To discuss foreshadowing in Tom Stoppard's Rosencrantz and Guildenstern Are Dead, the first question to be asked is whether you've read Hamlet, which Stoppard took the two characters from. It's important to point out that the play is a sort of experiment on Shakespeare's classic tragedy. Stoppard wanted to see what he could do with two characters from a play outside of the play itself. What he came up with is an absurd exploration of the meaning and function of literary works in general. If you know Hamlet, the foreshadowing doesn't really work as foreshadowing, because you know they're going to die. If you don't know Hamlet, and perhaps if you've ignored the title, you may have to look a bit closer for the foreshadowing.
From the beginning, an impending sense of some inescapable inevitability overshadows the dialogue between the two. The coin toss repeatedly landing on heads, and their futile attempts to call probability into play, suggests there is a force at work that gives them no choice. The repeated descriptions of being awoken before dawn, and the exploration of these moments as their furthest memories, gives a further sense of dark mystery. Was the man on the horse the angel of death?
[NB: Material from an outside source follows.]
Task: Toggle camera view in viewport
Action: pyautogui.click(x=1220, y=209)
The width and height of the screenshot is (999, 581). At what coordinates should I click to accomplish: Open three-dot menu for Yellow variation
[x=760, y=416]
The Player's arrival can be compared to the Greek chorus, in that he offers commentary on the events of the play while acting as a part of the story. He repeatedly reminds the two characters that, in plays, death is the common end, and with the play's extreme self-awareness, it isn't an intellectual stress to realize this is clearly a play.
The play continues to revisit these same few tropes: the two protagonists try to take control of something they have no power over, the Player once again tells them that tragedy ends in death, and the character dialogue and segues into scenes from the actual Hamlet reinforce the idea that the play is a piece of literature making fun of how literature works.
So, looking for foreshadowing, consider the Player's commentary on tragedy and performance, look for ways in which a sort of wrongness with the world hints at the doom they meet in the end, and at least read a summary of Shakespeare's tragedy that inspired this comedy.